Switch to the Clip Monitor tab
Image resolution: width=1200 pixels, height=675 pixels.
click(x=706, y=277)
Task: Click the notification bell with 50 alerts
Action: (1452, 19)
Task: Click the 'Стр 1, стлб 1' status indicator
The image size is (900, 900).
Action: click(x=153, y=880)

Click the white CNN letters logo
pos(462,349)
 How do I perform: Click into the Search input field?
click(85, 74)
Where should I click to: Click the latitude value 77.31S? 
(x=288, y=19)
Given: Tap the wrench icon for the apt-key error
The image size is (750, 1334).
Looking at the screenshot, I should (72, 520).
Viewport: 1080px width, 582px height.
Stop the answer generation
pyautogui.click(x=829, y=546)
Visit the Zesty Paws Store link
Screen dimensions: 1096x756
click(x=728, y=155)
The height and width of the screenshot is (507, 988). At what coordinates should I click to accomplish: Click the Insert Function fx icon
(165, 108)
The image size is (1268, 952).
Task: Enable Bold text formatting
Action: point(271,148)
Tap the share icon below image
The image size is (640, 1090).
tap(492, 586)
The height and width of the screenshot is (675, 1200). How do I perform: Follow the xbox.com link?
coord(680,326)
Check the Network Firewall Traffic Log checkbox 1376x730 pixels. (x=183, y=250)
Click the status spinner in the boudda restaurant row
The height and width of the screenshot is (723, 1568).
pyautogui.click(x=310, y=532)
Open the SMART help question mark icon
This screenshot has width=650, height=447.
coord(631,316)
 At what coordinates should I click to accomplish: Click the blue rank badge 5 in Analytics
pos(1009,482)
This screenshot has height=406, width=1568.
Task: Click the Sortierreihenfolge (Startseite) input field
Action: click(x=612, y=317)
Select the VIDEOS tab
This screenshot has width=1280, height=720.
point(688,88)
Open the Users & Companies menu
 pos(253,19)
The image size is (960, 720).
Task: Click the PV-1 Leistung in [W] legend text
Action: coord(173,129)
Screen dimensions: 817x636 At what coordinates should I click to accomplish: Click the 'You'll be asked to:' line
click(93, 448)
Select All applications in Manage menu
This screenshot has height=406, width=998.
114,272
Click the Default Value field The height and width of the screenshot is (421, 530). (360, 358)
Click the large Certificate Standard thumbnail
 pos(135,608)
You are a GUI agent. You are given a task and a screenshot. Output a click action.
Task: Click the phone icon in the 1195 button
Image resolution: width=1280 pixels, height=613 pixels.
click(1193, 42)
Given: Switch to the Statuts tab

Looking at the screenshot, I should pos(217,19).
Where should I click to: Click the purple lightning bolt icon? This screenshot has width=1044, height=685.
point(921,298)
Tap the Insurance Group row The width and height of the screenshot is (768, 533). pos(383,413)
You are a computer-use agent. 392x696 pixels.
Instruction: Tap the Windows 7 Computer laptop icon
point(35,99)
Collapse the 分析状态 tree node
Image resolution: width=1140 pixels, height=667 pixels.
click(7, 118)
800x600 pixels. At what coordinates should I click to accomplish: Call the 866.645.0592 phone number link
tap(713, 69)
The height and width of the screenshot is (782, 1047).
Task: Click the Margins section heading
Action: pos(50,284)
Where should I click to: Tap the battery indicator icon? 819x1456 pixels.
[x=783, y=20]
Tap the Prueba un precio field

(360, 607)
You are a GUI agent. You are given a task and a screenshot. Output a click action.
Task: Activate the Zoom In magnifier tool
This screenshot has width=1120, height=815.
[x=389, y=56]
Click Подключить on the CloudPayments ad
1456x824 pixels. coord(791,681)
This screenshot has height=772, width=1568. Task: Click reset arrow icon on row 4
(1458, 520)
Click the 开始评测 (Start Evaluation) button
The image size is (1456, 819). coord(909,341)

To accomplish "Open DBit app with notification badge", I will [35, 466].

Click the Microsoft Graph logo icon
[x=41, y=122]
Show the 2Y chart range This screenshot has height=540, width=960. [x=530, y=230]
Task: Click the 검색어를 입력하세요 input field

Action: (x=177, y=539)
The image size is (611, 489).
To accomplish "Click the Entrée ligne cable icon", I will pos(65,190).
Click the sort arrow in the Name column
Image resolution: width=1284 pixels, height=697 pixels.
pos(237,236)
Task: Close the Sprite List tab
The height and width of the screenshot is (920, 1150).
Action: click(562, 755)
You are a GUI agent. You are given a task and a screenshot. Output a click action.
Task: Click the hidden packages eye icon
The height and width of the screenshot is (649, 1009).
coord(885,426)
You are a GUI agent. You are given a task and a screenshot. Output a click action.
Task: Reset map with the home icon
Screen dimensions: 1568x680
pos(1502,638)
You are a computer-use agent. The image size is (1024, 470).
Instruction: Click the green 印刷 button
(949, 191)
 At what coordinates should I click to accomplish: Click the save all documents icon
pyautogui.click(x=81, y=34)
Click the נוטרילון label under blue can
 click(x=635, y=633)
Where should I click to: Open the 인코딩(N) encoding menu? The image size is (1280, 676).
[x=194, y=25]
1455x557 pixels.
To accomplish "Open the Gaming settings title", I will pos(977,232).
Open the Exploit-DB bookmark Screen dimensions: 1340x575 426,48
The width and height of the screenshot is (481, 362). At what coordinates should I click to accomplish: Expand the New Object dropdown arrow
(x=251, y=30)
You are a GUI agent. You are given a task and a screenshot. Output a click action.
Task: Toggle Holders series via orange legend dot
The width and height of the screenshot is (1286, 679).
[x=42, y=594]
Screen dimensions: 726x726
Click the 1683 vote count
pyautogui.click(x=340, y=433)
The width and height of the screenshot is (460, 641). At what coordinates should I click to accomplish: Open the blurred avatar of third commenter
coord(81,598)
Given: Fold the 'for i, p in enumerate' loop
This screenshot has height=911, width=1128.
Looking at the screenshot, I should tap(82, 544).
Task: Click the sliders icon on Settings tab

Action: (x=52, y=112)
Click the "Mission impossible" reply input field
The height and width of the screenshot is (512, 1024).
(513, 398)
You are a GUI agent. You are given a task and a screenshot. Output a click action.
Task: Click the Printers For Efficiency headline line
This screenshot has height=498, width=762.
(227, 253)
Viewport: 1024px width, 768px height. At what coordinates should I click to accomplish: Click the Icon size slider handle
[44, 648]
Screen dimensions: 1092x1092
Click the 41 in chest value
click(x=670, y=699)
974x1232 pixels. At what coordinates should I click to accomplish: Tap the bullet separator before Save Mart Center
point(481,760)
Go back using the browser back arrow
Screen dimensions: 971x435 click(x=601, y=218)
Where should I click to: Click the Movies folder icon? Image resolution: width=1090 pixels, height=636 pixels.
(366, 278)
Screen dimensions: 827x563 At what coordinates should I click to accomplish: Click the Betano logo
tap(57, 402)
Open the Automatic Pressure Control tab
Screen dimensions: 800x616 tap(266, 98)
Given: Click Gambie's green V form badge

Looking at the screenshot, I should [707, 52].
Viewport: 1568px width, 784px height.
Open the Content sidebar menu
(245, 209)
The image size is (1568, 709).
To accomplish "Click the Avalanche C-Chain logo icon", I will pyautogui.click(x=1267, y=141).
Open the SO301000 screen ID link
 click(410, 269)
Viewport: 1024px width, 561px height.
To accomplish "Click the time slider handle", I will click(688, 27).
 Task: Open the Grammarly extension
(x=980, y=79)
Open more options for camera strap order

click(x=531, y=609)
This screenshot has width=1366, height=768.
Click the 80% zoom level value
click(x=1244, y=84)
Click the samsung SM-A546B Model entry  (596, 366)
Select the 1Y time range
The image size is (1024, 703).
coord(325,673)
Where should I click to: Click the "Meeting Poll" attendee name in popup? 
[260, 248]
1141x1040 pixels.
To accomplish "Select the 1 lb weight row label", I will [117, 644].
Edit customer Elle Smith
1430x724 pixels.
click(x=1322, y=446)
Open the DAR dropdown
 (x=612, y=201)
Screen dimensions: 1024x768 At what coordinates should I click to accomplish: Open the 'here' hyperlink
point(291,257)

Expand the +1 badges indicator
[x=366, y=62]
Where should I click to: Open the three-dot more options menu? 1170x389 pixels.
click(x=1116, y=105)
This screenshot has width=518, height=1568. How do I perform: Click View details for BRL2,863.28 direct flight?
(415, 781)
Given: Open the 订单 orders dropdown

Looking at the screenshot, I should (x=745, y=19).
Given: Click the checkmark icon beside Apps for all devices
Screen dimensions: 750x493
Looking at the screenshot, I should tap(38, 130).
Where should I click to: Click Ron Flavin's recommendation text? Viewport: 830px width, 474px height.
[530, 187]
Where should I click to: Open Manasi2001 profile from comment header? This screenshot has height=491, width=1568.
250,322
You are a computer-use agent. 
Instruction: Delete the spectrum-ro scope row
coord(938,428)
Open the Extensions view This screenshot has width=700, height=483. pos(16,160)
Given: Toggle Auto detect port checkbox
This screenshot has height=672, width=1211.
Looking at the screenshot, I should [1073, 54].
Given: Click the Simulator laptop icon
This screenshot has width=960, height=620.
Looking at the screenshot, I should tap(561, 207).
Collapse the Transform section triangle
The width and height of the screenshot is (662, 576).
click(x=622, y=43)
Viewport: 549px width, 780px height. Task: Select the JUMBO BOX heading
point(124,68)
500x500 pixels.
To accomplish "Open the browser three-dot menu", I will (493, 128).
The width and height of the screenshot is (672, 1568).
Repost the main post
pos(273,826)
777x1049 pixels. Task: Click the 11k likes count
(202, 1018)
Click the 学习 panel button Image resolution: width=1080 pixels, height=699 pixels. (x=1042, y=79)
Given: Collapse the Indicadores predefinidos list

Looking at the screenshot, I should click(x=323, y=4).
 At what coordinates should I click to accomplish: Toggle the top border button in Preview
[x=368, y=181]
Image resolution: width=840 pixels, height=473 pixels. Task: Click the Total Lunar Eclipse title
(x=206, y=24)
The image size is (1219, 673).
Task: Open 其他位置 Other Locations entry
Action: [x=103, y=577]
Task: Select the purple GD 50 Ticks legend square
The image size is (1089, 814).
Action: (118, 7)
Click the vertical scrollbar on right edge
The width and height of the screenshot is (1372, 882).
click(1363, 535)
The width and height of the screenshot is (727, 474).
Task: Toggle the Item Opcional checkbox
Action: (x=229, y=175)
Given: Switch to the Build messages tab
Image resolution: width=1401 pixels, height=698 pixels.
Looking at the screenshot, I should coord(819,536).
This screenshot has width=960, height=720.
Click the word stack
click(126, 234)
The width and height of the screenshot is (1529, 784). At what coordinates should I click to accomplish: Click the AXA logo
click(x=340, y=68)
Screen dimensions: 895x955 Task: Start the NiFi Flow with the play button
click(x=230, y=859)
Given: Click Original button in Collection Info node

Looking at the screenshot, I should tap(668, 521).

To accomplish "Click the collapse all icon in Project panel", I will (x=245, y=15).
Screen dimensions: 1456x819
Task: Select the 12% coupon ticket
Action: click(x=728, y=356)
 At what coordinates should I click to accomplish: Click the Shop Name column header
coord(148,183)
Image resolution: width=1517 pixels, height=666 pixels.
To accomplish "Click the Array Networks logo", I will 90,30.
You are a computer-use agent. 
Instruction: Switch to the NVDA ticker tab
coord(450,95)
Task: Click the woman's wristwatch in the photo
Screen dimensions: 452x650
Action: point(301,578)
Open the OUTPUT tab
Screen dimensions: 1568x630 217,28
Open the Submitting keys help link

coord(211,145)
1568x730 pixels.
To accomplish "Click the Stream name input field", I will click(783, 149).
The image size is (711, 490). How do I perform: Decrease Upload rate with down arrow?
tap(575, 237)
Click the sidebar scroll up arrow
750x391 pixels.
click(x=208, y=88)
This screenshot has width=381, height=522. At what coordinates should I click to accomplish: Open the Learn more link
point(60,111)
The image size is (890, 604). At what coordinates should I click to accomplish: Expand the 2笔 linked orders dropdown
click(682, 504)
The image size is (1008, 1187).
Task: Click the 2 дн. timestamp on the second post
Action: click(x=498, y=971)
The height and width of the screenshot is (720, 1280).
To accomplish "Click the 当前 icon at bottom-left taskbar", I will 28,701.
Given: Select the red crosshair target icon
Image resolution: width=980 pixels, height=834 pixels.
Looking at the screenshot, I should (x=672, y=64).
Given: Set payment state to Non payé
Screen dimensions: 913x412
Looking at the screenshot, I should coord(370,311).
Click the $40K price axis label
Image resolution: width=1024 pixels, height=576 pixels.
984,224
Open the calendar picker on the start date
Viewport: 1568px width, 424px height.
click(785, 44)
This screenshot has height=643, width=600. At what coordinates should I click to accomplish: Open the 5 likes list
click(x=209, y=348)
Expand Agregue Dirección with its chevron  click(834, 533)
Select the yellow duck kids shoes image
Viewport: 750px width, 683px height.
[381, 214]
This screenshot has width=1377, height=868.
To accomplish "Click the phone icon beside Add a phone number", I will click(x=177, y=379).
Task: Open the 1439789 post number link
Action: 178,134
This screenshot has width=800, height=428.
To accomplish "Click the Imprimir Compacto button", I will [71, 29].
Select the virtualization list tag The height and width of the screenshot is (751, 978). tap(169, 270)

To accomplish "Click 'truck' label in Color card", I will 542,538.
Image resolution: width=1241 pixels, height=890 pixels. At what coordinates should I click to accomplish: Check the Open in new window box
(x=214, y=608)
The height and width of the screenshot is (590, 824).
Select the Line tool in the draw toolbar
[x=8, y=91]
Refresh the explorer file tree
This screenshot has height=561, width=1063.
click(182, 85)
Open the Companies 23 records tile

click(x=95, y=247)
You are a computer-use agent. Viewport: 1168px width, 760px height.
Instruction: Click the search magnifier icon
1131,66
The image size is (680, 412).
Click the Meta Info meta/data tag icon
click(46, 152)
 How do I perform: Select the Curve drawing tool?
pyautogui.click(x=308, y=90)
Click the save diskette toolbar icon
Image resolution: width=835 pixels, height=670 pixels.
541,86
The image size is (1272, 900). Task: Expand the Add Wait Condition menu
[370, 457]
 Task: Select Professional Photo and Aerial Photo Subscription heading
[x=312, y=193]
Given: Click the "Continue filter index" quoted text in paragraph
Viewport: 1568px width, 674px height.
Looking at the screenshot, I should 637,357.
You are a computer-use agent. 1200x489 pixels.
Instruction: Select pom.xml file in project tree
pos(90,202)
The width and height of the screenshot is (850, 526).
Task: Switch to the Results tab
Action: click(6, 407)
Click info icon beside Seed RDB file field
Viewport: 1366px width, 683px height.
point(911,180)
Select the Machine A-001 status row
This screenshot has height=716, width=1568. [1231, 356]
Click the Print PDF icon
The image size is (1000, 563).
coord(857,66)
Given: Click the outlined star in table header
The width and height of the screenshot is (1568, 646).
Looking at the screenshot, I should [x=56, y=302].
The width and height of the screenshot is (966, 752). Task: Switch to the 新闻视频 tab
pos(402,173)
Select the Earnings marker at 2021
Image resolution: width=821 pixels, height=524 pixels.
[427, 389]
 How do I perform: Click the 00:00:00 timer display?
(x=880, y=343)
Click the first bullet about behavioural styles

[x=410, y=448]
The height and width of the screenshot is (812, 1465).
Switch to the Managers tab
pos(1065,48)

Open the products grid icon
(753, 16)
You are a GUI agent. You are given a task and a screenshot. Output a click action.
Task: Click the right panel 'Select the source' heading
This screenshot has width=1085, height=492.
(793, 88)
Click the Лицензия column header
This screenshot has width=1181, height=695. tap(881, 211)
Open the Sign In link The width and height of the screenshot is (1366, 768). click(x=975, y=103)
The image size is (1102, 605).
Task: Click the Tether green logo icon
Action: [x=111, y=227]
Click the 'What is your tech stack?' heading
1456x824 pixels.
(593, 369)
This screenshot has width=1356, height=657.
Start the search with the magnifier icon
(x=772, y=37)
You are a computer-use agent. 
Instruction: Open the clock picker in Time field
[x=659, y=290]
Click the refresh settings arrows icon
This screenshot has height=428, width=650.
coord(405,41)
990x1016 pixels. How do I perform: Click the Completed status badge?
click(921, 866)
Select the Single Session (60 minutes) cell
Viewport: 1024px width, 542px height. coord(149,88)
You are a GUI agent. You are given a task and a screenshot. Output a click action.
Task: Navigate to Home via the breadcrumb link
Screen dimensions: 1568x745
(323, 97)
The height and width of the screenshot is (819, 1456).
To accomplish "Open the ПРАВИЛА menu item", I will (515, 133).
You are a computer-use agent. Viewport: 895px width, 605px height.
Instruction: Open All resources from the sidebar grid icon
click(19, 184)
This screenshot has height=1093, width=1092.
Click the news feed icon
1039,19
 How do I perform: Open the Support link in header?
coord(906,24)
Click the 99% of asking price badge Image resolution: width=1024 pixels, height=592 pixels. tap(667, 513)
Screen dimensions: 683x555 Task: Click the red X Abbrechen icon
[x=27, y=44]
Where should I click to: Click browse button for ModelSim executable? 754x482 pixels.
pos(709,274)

* [WORK ITEM]: Please output the lines of the listing above that fall in the stretch from the one with "Click the white CNN letters logo" through the one with "Click the status", exactly and only those.

* [TASK OUTPUT]:
Click the white CNN letters logo
pos(462,349)
 How do I perform: Click into the Search input field?
click(85, 74)
Where should I click to: Click the latitude value 77.31S? 
(x=288, y=19)
Given: Tap the wrench icon for the apt-key error
The image size is (750, 1334).
Looking at the screenshot, I should (72, 520).
Viewport: 1080px width, 582px height.
Stop the answer generation
pyautogui.click(x=829, y=546)
Visit the Zesty Paws Store link
Screen dimensions: 1096x756
click(x=728, y=155)
The height and width of the screenshot is (507, 988). At what coordinates should I click to accomplish: Click the Insert Function fx icon
(165, 108)
The image size is (1268, 952).
Task: Enable Bold text formatting
Action: point(271,148)
Tap the share icon below image
The image size is (640, 1090).
tap(492, 586)
The height and width of the screenshot is (675, 1200). How do I perform: Follow the xbox.com link?
coord(680,326)
Check the Network Firewall Traffic Log checkbox 1376x730 pixels. (x=183, y=250)
Click the status spinner in the boudda restaurant row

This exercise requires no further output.